Program yang digagas langsung oleh Gubernur Sultra, Mayjen TNI (Purn) Andi Sumangerukka (ASR), ini hadir sebagai solusi bagi warga yang ingin merayakan lebaran di kampung halaman tanpa harus terbebani biaya transportasi yang kerap melonjak menjelang hari raya.
Tahun ini, Pemprov Sultra melalui Dinas Perhubungan setempat menyiapkan kuota yang cukup besar, yakni sebanyak 2.622 penumpang. Untuk memastikan jangkauan yang luas ke 17 Kabupaten/Kota di Bumi Anoa, program ini mencakup tiga moda transportasi utama, yaitu kapal penumpang, Ferry, serta Bus/Angkutan umum.
Gubernur Sultra, Andi Sumangerukka, menegaskan bahwa inisiatif ini bukan sekadar bantuan transportasi, melainkan manifestasi dari pelayanan publik yang inklusif.
“Program ini merupakan bentuk komitmen pemerintah dalam menghadirkan pelayanan yang berpihak kepada masyarakat.
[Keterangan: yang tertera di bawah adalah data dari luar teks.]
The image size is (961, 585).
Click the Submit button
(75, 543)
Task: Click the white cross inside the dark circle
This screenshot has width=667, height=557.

Kami ingin memastikan warga dapat pulang ke kampung halaman dengan lebih aman, nyaman, dan tertib,” ujar Andi Sumangerukka.
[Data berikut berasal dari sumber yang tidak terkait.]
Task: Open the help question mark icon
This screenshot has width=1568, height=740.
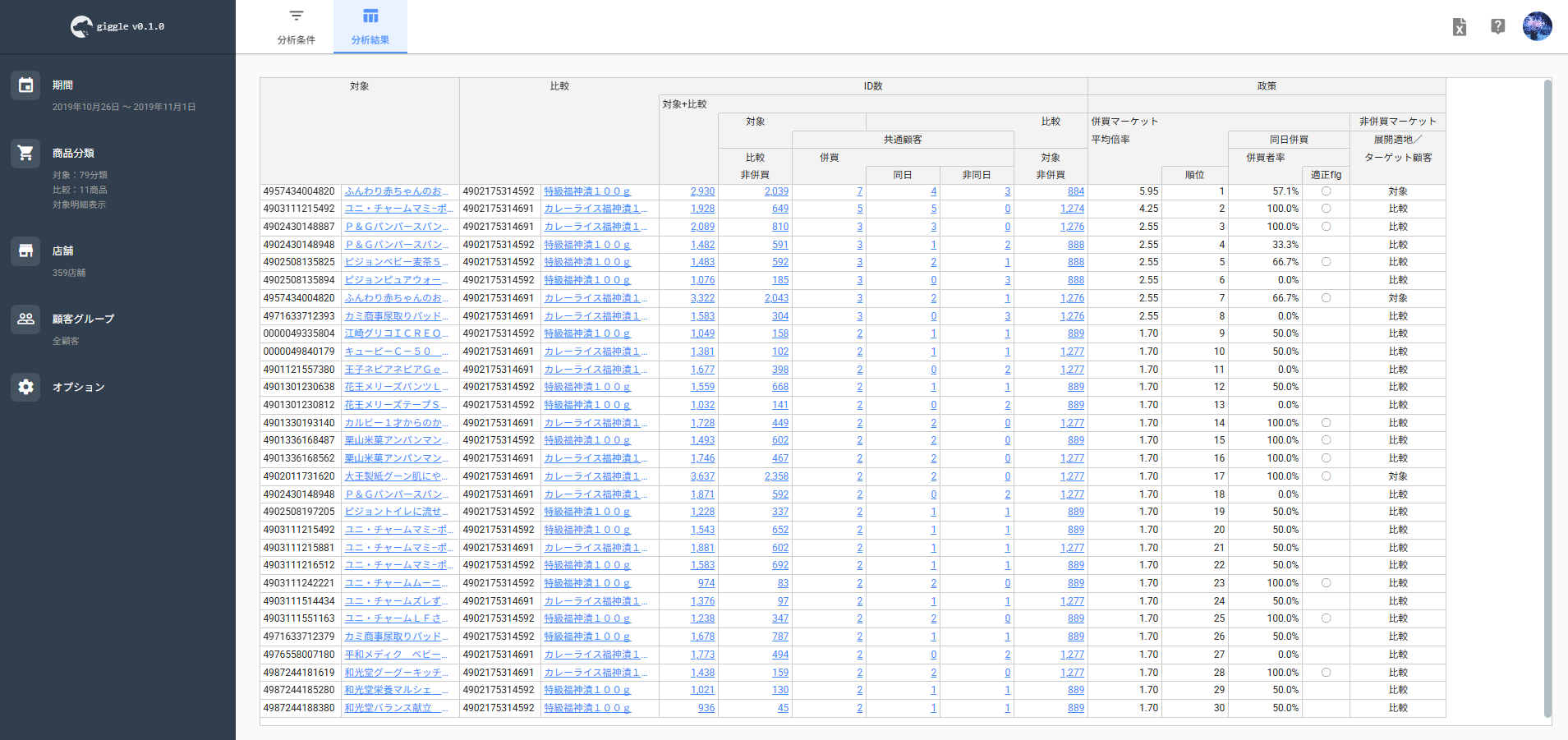Action: [1497, 27]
Lebih lanjut, ia menambahkan bahwa efisiensi biaya menjadi poin krusial. “Harapan kami, beban biaya transportasi masyarakat dapat berkurang, sehingga mereka bisa lebih fokus pada keperluan merayakan Idulfitri bersama keluarga,” tambahnya.
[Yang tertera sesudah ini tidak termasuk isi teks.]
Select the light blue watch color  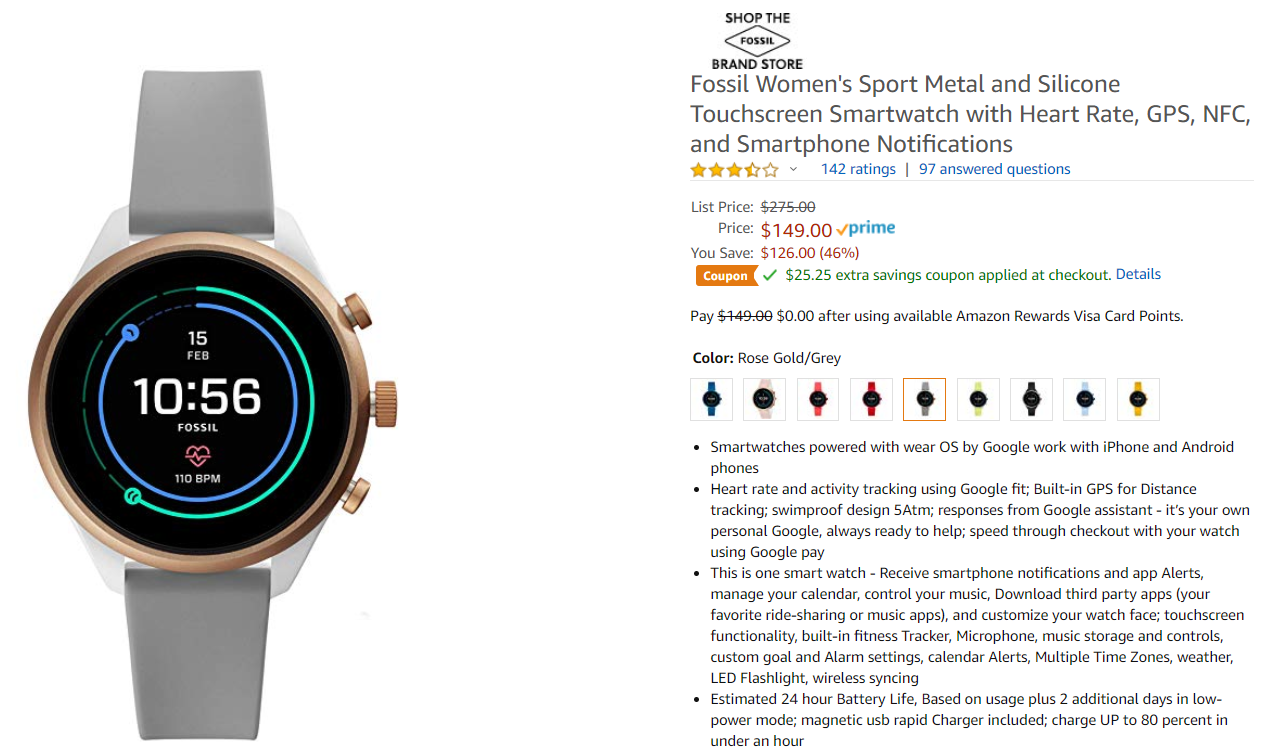[x=1084, y=399]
Untuk moda kapal laut, Pemprov menyediakan armada KM Napoleon 77 dengan rute Kendari–Waodeburi dan Kendari–Wanci, serta KM Simba 1 dengan rute Kendari–Wanci.
Moda ferry, layanan mudik gratis dilayani oleh beberapa kapal, yakni KMP Bahteramas rute Kendari–Langara, KMP Kambaniru rute Amolengo–Labuan, KMP Nuku rute Torobulu–Tampo, KMP Tenggiri rute Baubau–Waara, dan KMP Sultan Murhum II rute Kamaru–Wanci.
Sedangkan transportasi darat DAMRI dengan rute Kendari menuju Mawasangka, Baubau, Tondasi, Ereke, Bombana, Tongkuno, dan Pinanggo. Pemberangkatan dijadwalkan berlangsung tanggal 16 hingga 18 Maret 2026, menyesuaikan dengan moda transportasi dan rute perjalanan.
Pendaftaran dan pengambilan tiket dilakukan secara langsung dengan membawa fotokopi KTP dan Kartu Keluarga. Untuk setiap kartu keluarga, layanan ini dapat digunakan maksimal oleh empat orang.
Pendaftaran tiket kapal dan ferry dilaksanakan tanggal 13–15 Maret 2026. Untuk kapal dan ferry menggunakan KMP Nuku, KMP Kambaniru, dan KMP Bahteramas, pendaftarannya bisa dilakukan di Kantor Dinas Perhubungan Provinsi Sutra.
Untuk pengguna ferry KMP Tenggiri dan KMP Sultan Murhum II, selain dapat mendaftarkan di Kantor Dinas Perhubungan Provinsi Sulawesi Tenggara, calon penumpang juga bisa melakukan pendaftaran di Kantor UPTD Pelabuhan Penyeberangan Baubau.
Pendaftaran untuk moda DAMRI dibuka tanggal 13–14 Maret 2026 di Terminal Tipe B Baruga, Kendari.